Columns 2014

Alaska Native men must stand up for their women, children and culture

Last week I asked where Alaska Native men were when their sisters, mothers, daughters and classmates were being abused within their own community. I asked because I firmly believe this problem will never be resolved so long as we continue to view it as only a woman’s issue. I asked because if Native men are not part of the solution, they automatically become part of the problem. Those women and children who suffer violence and sexual assaults in their homes are often damaged twice – first by the abuser and then by a community that looks the other way.

This week I ask why the good men in those communities are often so reluctant to say or do anything to stop the violence.  What are they waiting for? What is holding them back from taking a stand and making it clear that they will not tolerate anyone who so distorts the values of their culture?

The answer seems to be that some of those cultural mores stand in the way of men taking action. Most Alaska Native cultures are communally based. Unlike Western civilization, which is based on the achievements of the individual, Alaska Native cultures do not encourage standing up and being noticed above others. Their survival in a harsh land was based on the critical need for everyone to cooperate and pull together. The person who stood out was someone viewed with suspicion and fear that he would not work well for the survival of the group.

So it seems that for many Alaska Native men the problem is twofold. Many worry that by standing up and standing out they will be violating long held cultural norms. Many also feel that their culture gives status to Elders to address these problems and they have a long way to go to reach that stage. So they say nothing while being internally conflicted over what they see happening. They don’t seem to realize that time is running out. They don’t have the luxury of waiting until they are old enough to be considered Elders. If today’s Elders are not stopping the carnage, then the young men must step in no matter what their age.

The reality is that Alaska Native cultures, which have withstood enormous pressures from an outside world wanting them to simply disappear, may ultimately succumb not to anything outsiders are doing but to their inability to confront those destroying the culture from within. For any culture to survive, it must have strong family bonds – whether those bonds are within a nuclear or extended family – that pass along the cultural heritage as a part of everyday life. But women and children who experience the ravages of sexual assault and domestic violence on a regular basis are unable to pass on any culture other than a culture of violence and fearful submission.

So here’s the question to those worried that by standing up against the men who perpetrate this violence they are somehow violating a cultural norm. What culture do you think you will have left if nothing is done? Will your culture become so perverted by multigenerational violence that the original values are completely lost?

If Alaska Native men are unwilling to confront the abusers, they risk losing their culture altogether.  This is already evident in many small villages where the best and the brightest leave and make a life for themselves in the cities. They do this both because that’s where economic opportunities are greater and because it is a place they can raise their families without daily reminders of the violence in far too many village homes. In the city, men do not have to explain to their children why their neighbor’s wife always seems to sport new bruises and black eyes after every weekend.

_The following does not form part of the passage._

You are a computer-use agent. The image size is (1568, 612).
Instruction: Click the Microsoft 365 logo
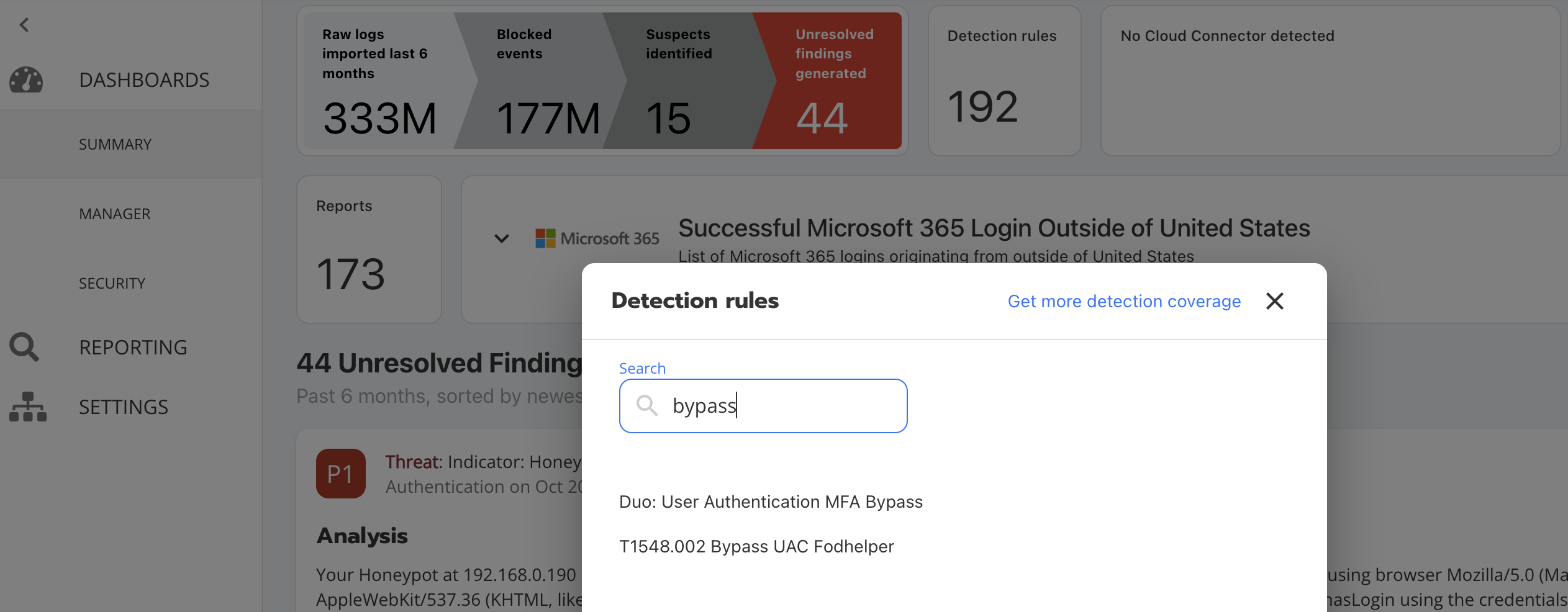point(597,238)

But this kind of village exodus means that those left behind to carry on traditional village life are too often the people who are perverting and distorting the culture. The good people in those villages are sometimes fighting a losing battle to pass on their true cultural traditions in the face of such horrifying violence.

By doing nothing, Alaska Native men are ceding the definition of what it means to be a man in their culture to those men who rape and abuse women and children. That has to change for their culture to survive.